Agriculture sans road map
As it relates to the agriculture sector which now seems the life-saver for the revenue-strapped economy, the COP noted in its rejoinder that, although President Weah indicated his government’s emphasis on agriculture due to what he referred to as our fertile soil and supposed comparative advantage, yet he failed to indicate how much resources, including capital and manpower would be required to boost the sector.
“What kind of agriculture development strategy would be employed taking into consideration the failure of past programs funded by donors such as the Liberia Agriculture Sector Investment Plan (LASIP)? The government has thus far shown very low capacity to drive expansion of the agricultural sector. Growing Agricultural sector would require real political will, significant capital and technical inputs. For example, the banking system in Liberia only provides 4 percent of credits to agriculture. Thus, how would agriculture, which requires long term funding be scaled up to increase production and add value? The President did not mention the creation of a Special Purpose Vehicle (SPV) such as an agriculture funding bank or improvement in the technical capacity for Liberian banks to create products tailor-made for the sector. Clearly the Government has a wish list, but no credible actionable economic strategy to increase private sector investments and job creation,” the COP said.
Global Health Crisis
As the world currently grappling with the outbreak of the Coronavirus, the COP said it had thought that with the president leading a country with a very weak or non-existent health sector, he would have reported to the Liberian people measures that his government has taken to prevent or decisively deal with the very real threat of such virus should we experience an outbreak.
“In fact, our health sector is left to the mercy of God and donors. Our hospitals, health centers and clinics do not have medicines and labs are non-existent. Health care workers are poorly paid. Yet in the face of all this, government officials including the president are continuously increasing their private property acquisition, receiving fat per-diems on useless foreign travels and more,” the COP noted seriously.
A Failed Presidency
The COP said it was particularly baffled by the false sentiments expressed in the Annual Message intended to appeal to the Liberian people, wherein the President shamelessly referred to himself as having earned the trust and confidence of the Liberian people, and accordingly he is viewed as an agent of change by the international community.
“If the thoughts expressed weren’t the expressions of a man living in the low lands (not grandeur) of delusion, with potential tragic consequences for the country, the COP would have ignored these faux emotions from self-centered leader, who lives to dress, drink and fly around in a private jet while his people live in abject poverty.
President Weah, you are no change agent. You do not have the confidence of the Liberian people. You are only tolerated as a democratically elected leader, with great regrets and sorrows from the Liberian people. You have failed your people. You need to get out of your bubble and travel incognito to the slums in the urban areas and in the rural villages to see the level of hardship your government is imposing upon the people. Most Liberians have lost hope in you. The Liberian Diaspora is fully disgusted at your self-seeking leadership.

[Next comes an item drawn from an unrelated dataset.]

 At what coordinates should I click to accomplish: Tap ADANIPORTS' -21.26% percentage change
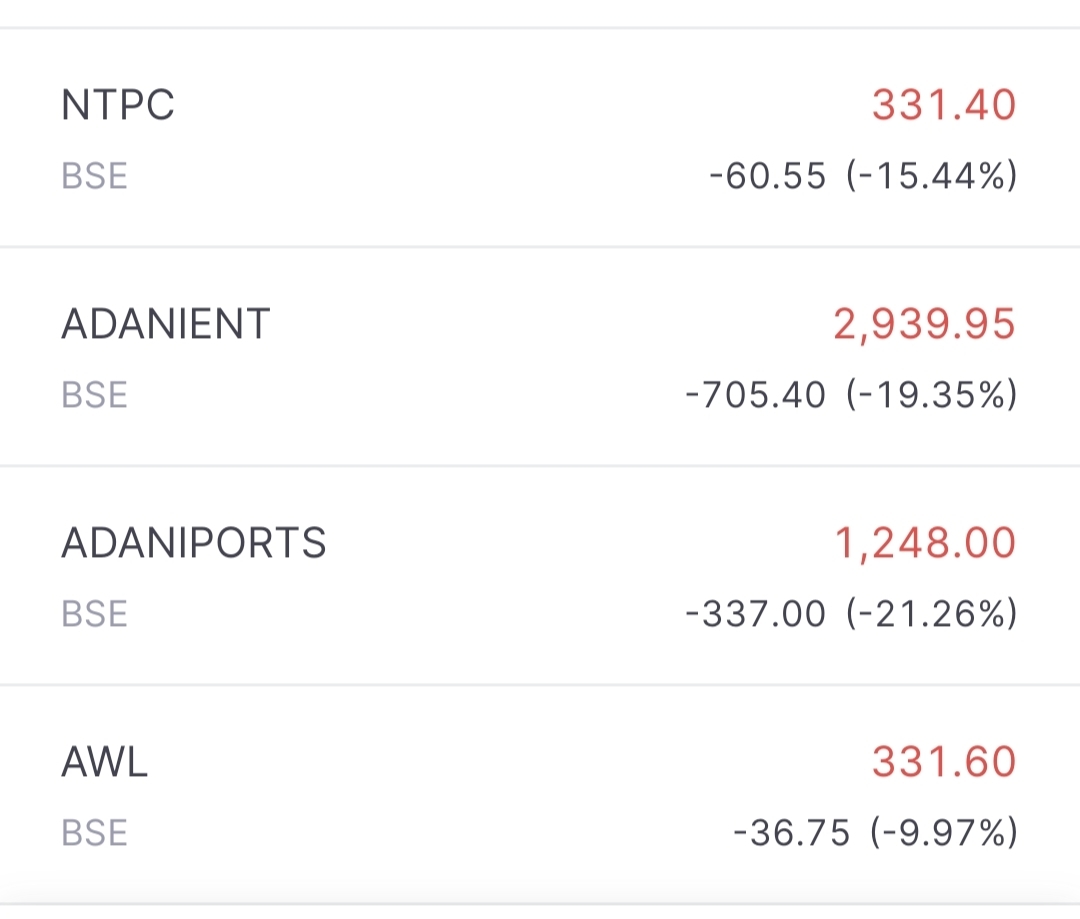pos(931,613)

Mr. President, look at your international image. Google Liberia and your government. The government is widely considered failed or failing and you as a centerpiece of the decay that is enveloping the Liberian political economy,” lamented the COP, while calling on government to meticulously implement the recommendations made by the Collaborating Political Parties in their response to the Annual Address and also implement the demands of the COP.